Exercise.
Everything from the line with "Open settings gear on the bottom Text module" to the last line of the listing must be retyped exactly, both ends included, with the pictures dropped.
*-*-*
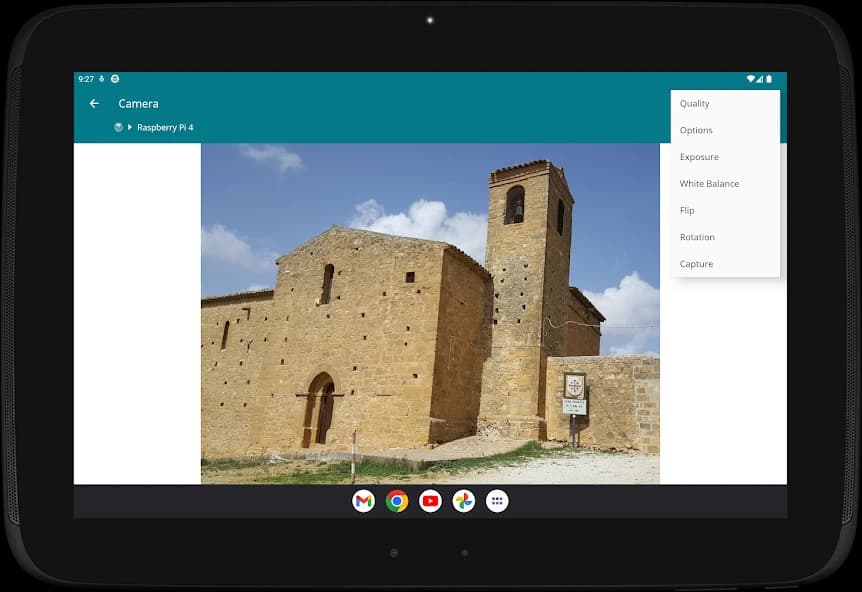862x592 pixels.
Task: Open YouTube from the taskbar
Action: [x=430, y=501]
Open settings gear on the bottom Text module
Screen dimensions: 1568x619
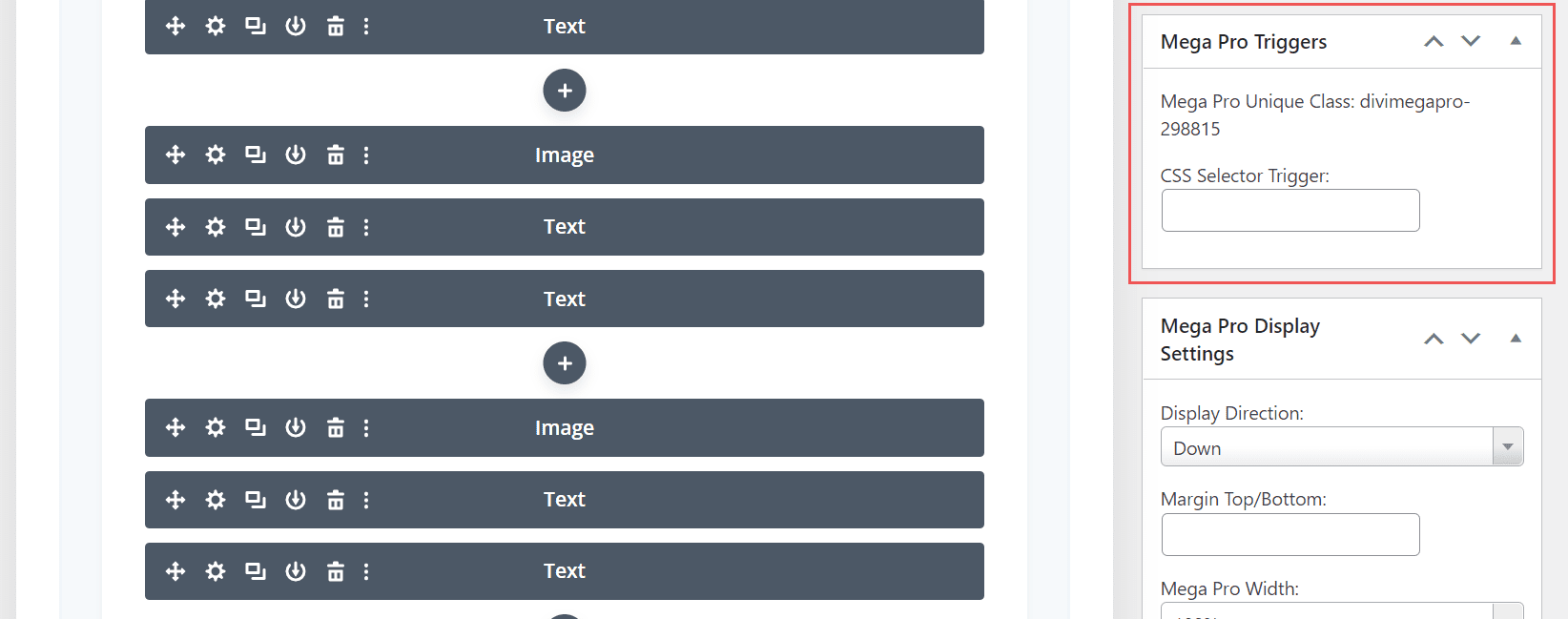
*-*-*
Response to this exercise.
Open settings gear on the bottom Text module
Screen dimensions: 1568x619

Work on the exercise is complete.